Alexander Kori Girard at Triple Base

Alexander Kori Girard, System of Space 3, 2010 | Gouache on watercolor paper, 30 x 23 inches. Courtesy the artist and Triple Base Gallery, San Francisco.

Visit Triple Base Gallery in San Francisco’s Mission district and your head will spin for days with the colorful geometric abstractions created by artist Alexander Kori Girard. For the precision and planning needed to carry out many of Kori Girard’s pieces, it is astounding how prolific he has been, with most of the works in the show created in the last few months. The artist drew inspiration from recent trips to India for the palette employed and in the spirituality of his subjects. His compositions are built from a central axis or horizon, unfolding into structures that are at times mirror images, and others that grow out concentrically. More after the jump!   —Nadiah Fellah, San Francisco contributor

Axis mundi, the term for which the exhibition is named, is the convergence point of the universe: where heaven meets earth, north meets south, east meets west, earth meets sky. This notion of divine symmetry is presumably the inspiration behind Kori Girard’s body of work, but on closer inspection one notices the undulating lines that make his drawings just barely asymmetrical. It is this hint of imperfection that makes the works in the show distinctly appealing.

Some works are reminiscent of M.C. Escher’s graphic, mathematical drawings, and many others conjure the pictograms of pre-Columbian codices with their flattened depictions of figures and mirror-image symmetry. The idea of something that is simultaneously complex and rudimentary is perhaps what makes the pieces so memorable.

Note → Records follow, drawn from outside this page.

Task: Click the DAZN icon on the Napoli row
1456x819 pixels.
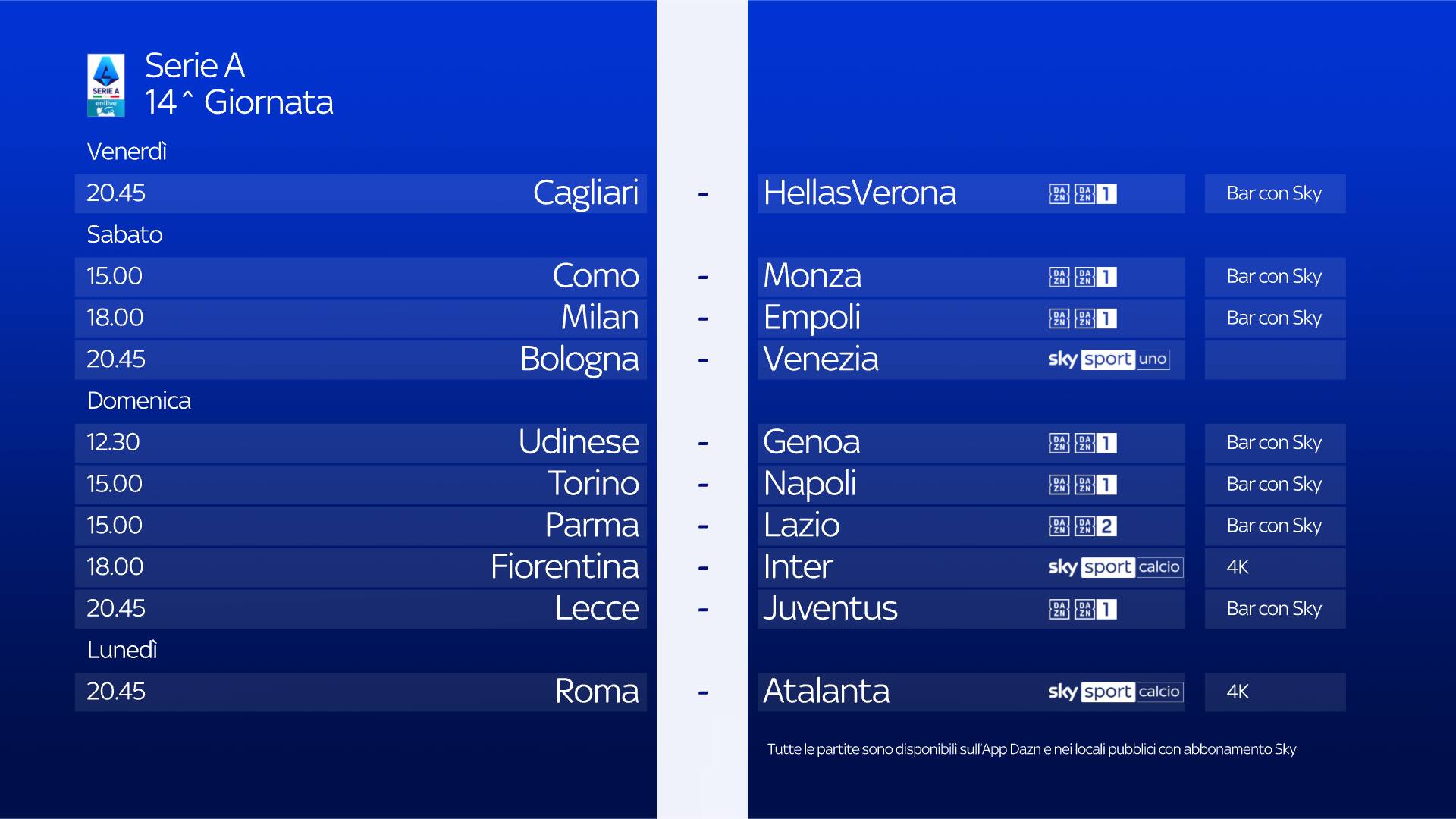Action: [x=1059, y=485]
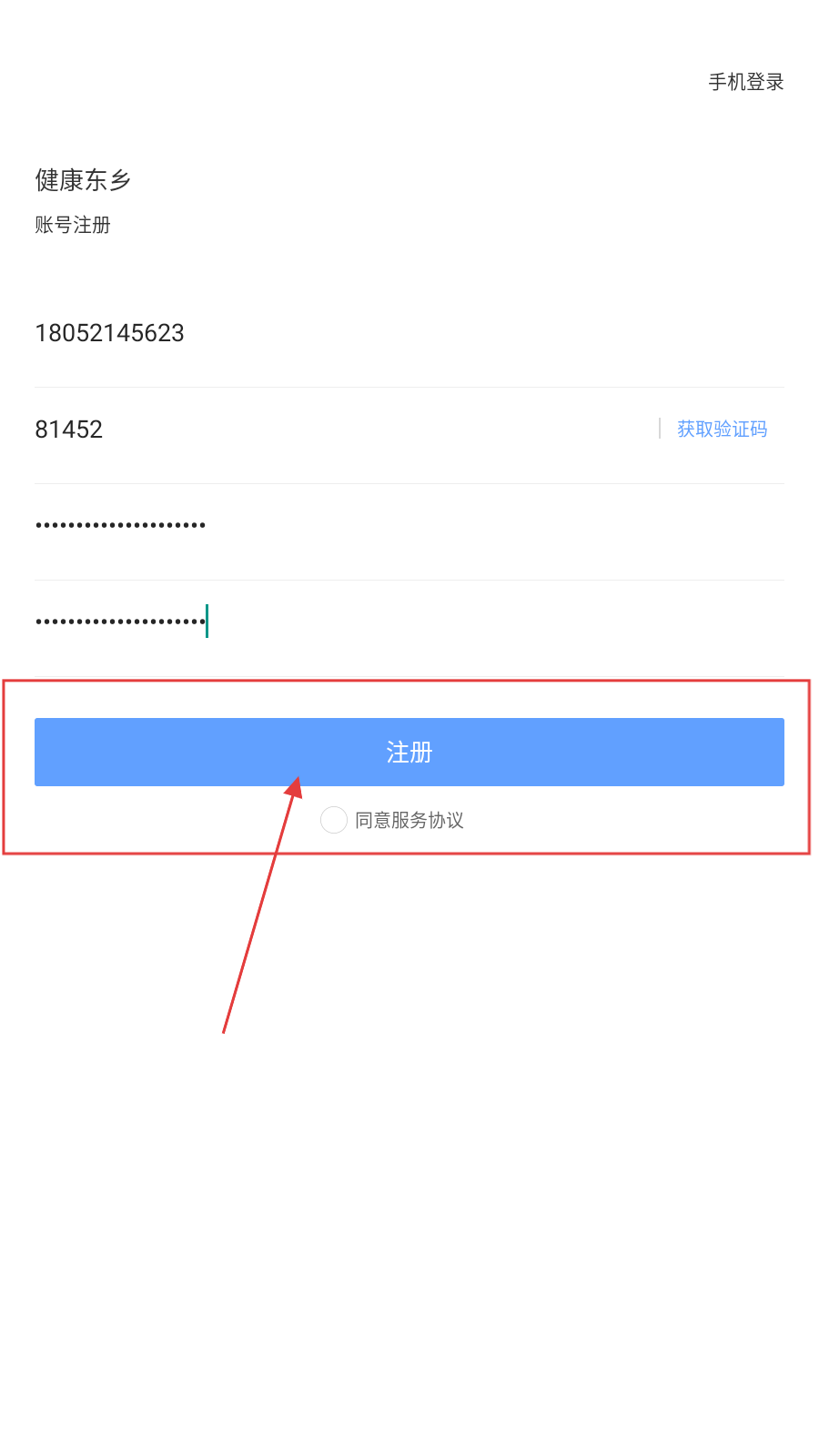The image size is (819, 1456).
Task: Submit registration with the 注册 button
Action: tap(410, 752)
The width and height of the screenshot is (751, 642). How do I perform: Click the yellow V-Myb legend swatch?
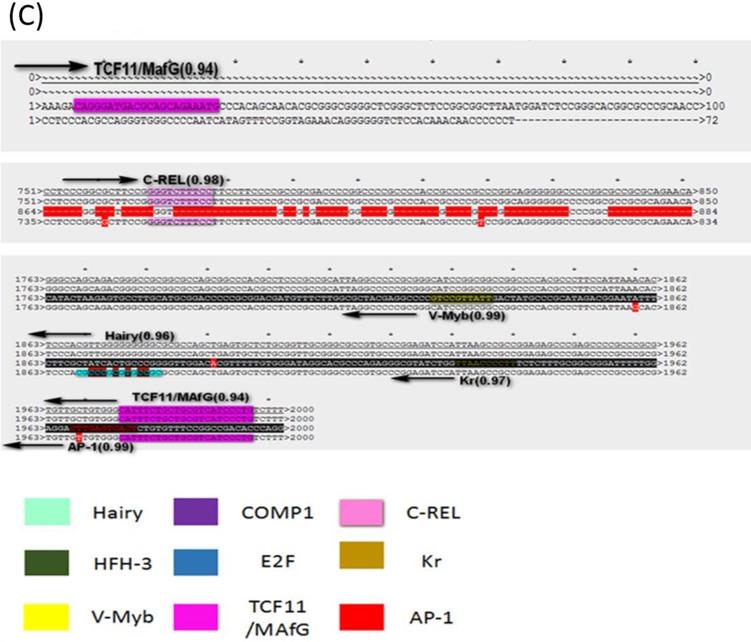(45, 612)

A Blink, Aneon, 2011 | Ink on paper, 13 x 9 inches. Courtesy the artist and Triple Base Gallery, San Francisco.

A few are done on Bhutanese paper, a material that imbues each balanced design with an irregular texture covering the entire surface. My only regret was not being able to get a closer look at one of the show’s key pieces, Blue Circle, which was hung so high above eye level that it was difficult to appreciate the subtleties of the small painting.

The Triple Basement, where Kori Girard and Altman’s video is installed, is not for the faint of heart. Climb down a set of steep stairs, past an understated Enter At Your Own Risk sign, and one is rewarded with an interpretation of the drawings upstairs, animated. Shapes swell, recede and mutate into countless variations on the screen, on a cycle of revolutions in which it becomes impossible to tell if what you’re seeing is different or has begun to repeat itself.

Wheel Handed Lady, 2011 | Ink on paper, 13 x 9 1/2 inches. Courtesy the artist and Triple Base Gallery, San Francisco.

In the past, Kori Girard has worked in a variety of mediums, often creating collages from appropriated photographs and cut-out paper shapes, with elements of his drawing patched and woven throughout. This body of work is quieter, but much more focused, and the quality and cohesion of his oeuvre is captivating. It seems that he has come into his own as an artist, and the exhibition at Triple Base displays his talent as a draughtsman, colorist, and collaborator.

On the whole the show is exquisitely hung in the small space. After several minutes of careful looking—at vibrantly painted structures and heavy-lined patterns that transform into monsters and robot-type figures on the page—one appreciates the refreshing elements of the meditative selection of works in the gallery, a calm sanctuary away from the chaos of 24th street just outside.

System of Space 5, 2011 | Gouache on watercolor paper, 30 x 23 inches. Courtesy the artist and Triple Base Gallery, San Francisco.

Alexander Kori Girard's drawings and paintings, in addition to a stop-motion animation movie created in collaboration with Raphael Altman, are on view at  until March 20th at Triple Base, San Francisco. Kori Girard currently lives and works in Los Angeles. He is the grandson of renowned designer Alexander Girard.

Nadiah Fellah is a curatorial assistant at the San Francisco Museum of Modern Art (SFMOMA).